REPUBLIKA.CO.ID, MOSKOW -- Pimpinan pasukan tentara bayaran pemberontak Wagner bergerak ke Belarusia dan tidak akan menghadapi tuntutan hukum yang akan diberlakukan Presiden Rusia Vladimir Putin akibat pemberontakan yang dilakukan. Pasukan tersebut telah membatalkan serangan ke Moskow. Pemerintah Rusia pun memastikan krisis keamanan yang melibatkan pasukan Wagner telah mereda.
Perseteruan antara pemimpin Wagner Yevgeny Prigozhin dan para petinggi militer Rusia mencapai puncaknya pada Sabtu (24/6/2023) ketika pasukannya berhasil merebut sebuah markas besar militer di Rusia selatan dan kemudian bergerak ke utara untuk mengancam ibu kota.
Hari itu merupakan hari yang dramatis, dengan Presiden Vladimir Putin memperingatkan akan adanya perang saudara. Moskow langsung meminta penduduk setempat untuk menjauh dari jalanan.
Namun, keadaan tiba-tiba berubah ketika Prigozhin membuat pengumuman mengejutkan bahwa pasukannya akan "membalikkan barisan dan kembali ke kamp-kamp lapangan" untuk menghindari pertumpahan darah di ibu kota Rusia.
Prigozhin, yang telah berseteru sengit dengan kepemimpinan militer Moskow, bahkan ketika pasukannya memimpin sebagian serangan Rusia di Ukraina, mengatakan ia memahami pentingnya momen tersebut dan tidak ingin "menumpahkan darah warga Rusia".

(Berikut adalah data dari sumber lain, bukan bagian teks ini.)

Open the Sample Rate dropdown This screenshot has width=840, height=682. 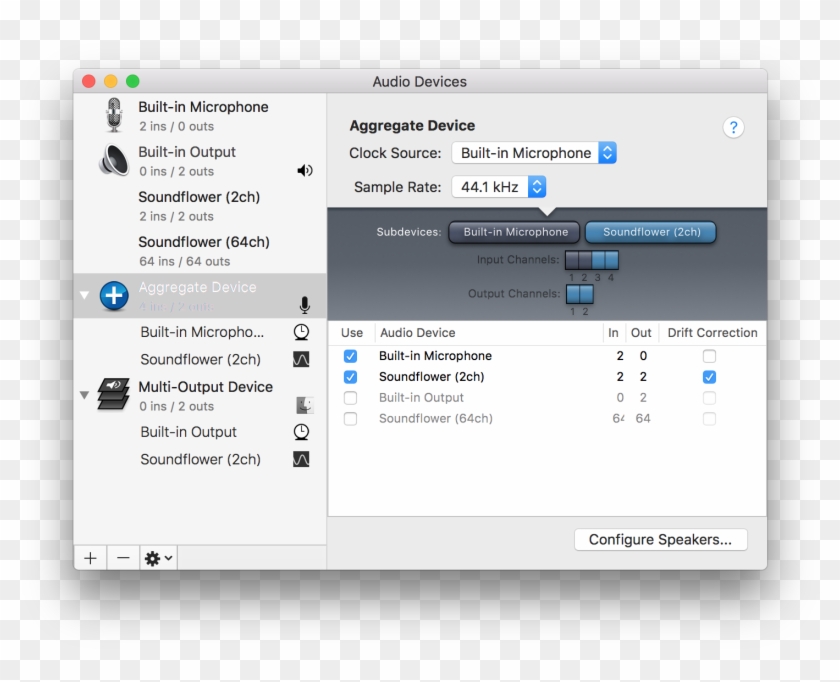coord(499,187)
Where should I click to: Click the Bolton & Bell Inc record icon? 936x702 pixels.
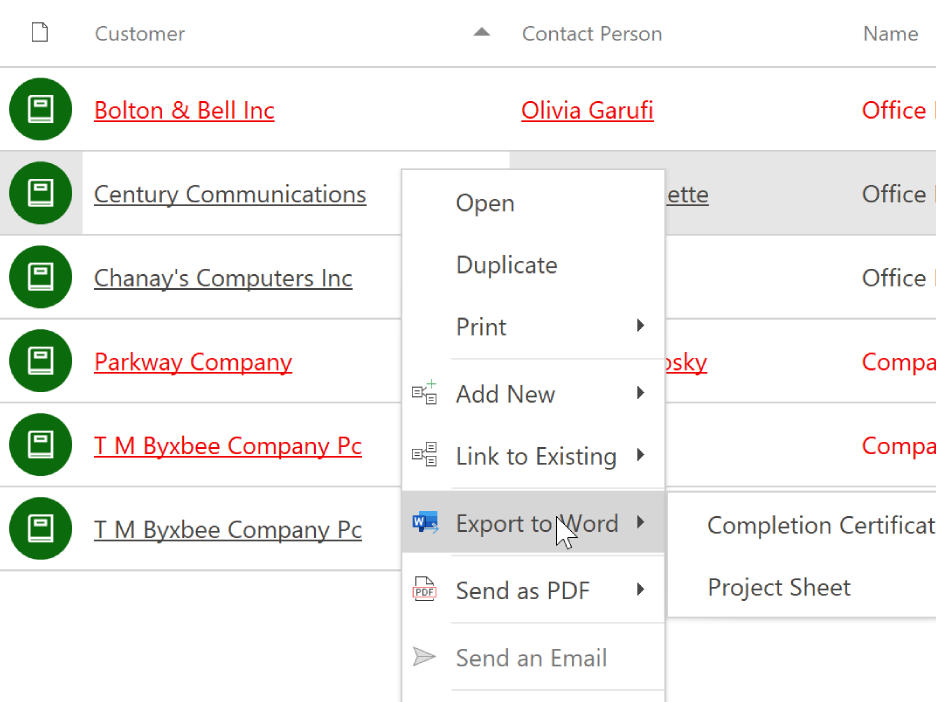pyautogui.click(x=41, y=109)
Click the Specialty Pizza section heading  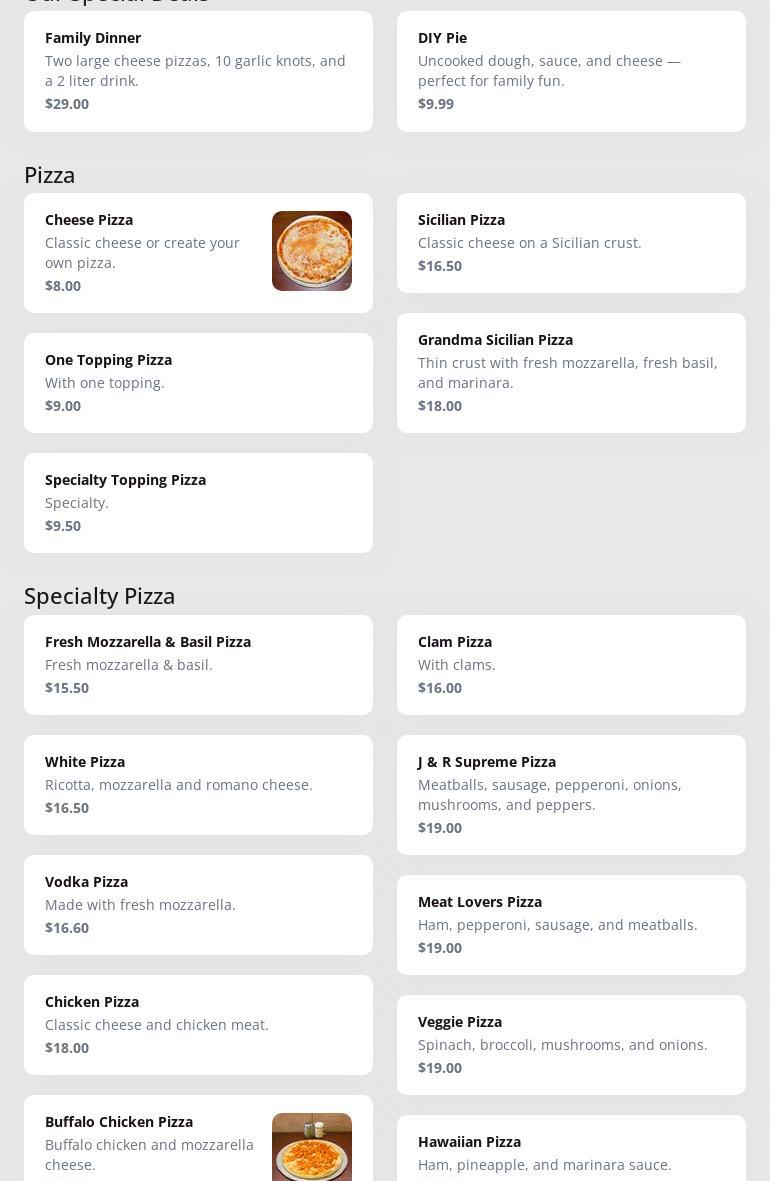tap(100, 596)
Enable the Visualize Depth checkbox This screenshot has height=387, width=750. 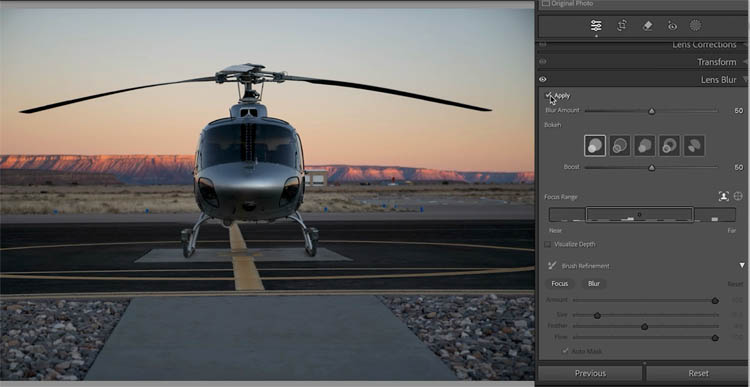coord(548,244)
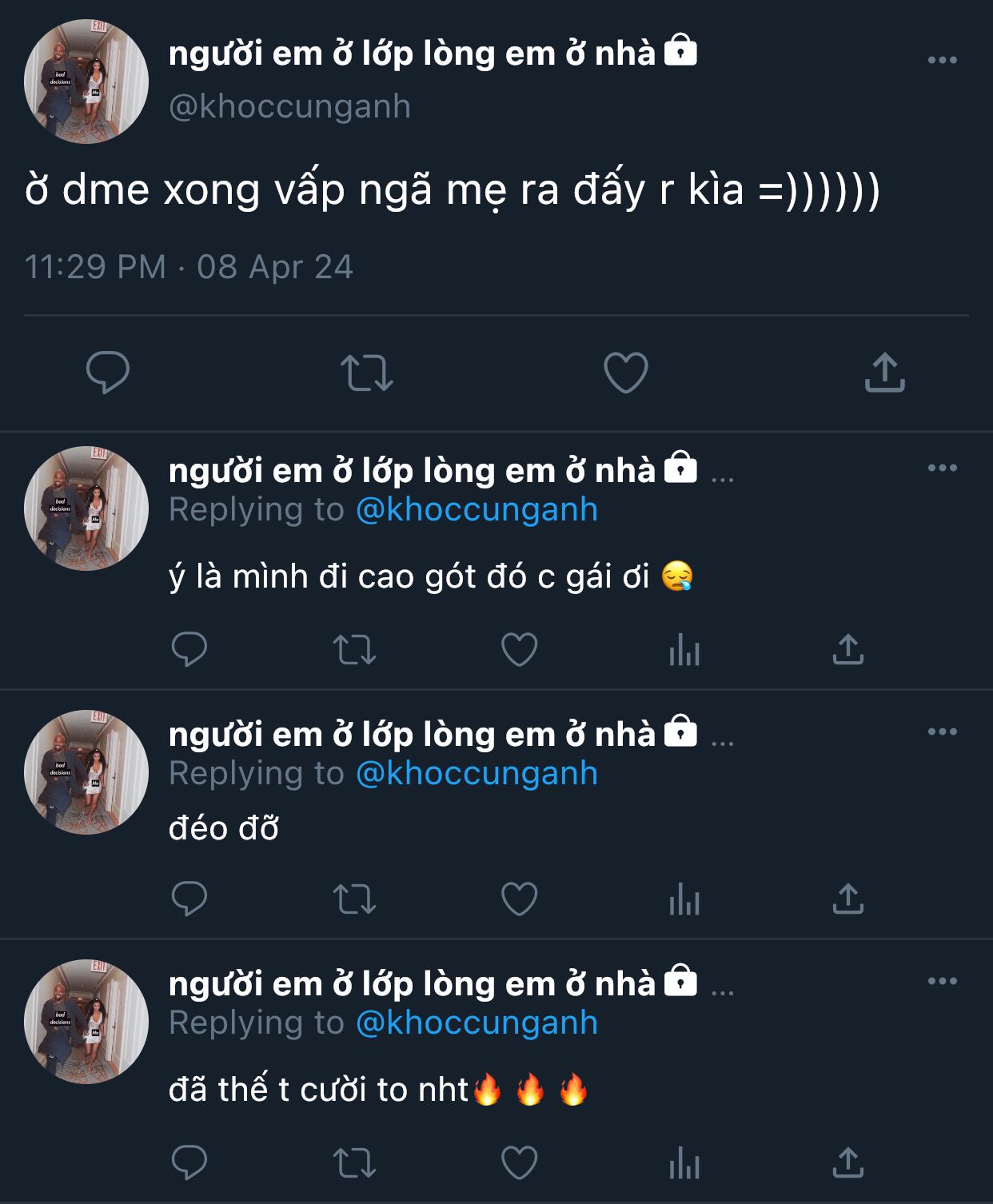Open more options on main tweet
This screenshot has height=1204, width=993.
[x=942, y=60]
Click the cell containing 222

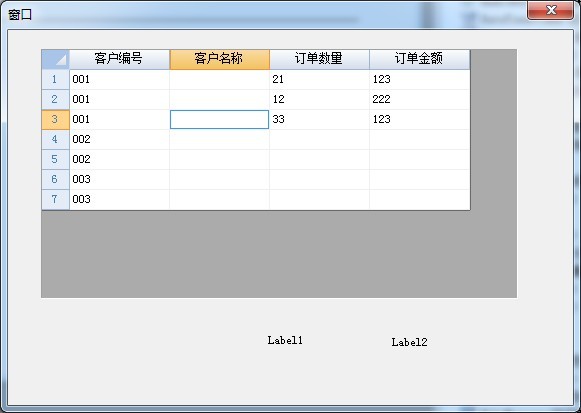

Presiden Belarusia Alexander Lukashenko memiliki peran kunci dalam krisis keamanan Rusia. Ia memutuskan menghubungi Prigozhin dan melakukan pembicaraan dengannya. Kremlin menyebut, Lukashenko telah meminta persetujuan Putin untuk memediasi keadaan.
Setelah pembicaraan tersebut, Prigozhin akhirnya memutuskan menghentikan aksi pembelotannya. Pasukan Wagner yang sudah menuju Moskow ditarik.
Sementara itu Rusia memutuskan membatalkan dakwaan hukum terhadap Prigozhin yang memimpin aksi pembelotan pasukan Wagner. Moskow pun menyatakan tidak akan menuntut para tentara Wagner yang terlibat dalam pembelotan. Padahal sebelumnya Putin telah sesumbar akan menghukum keras siapa pun yang terlibat dalam aksi tersebut.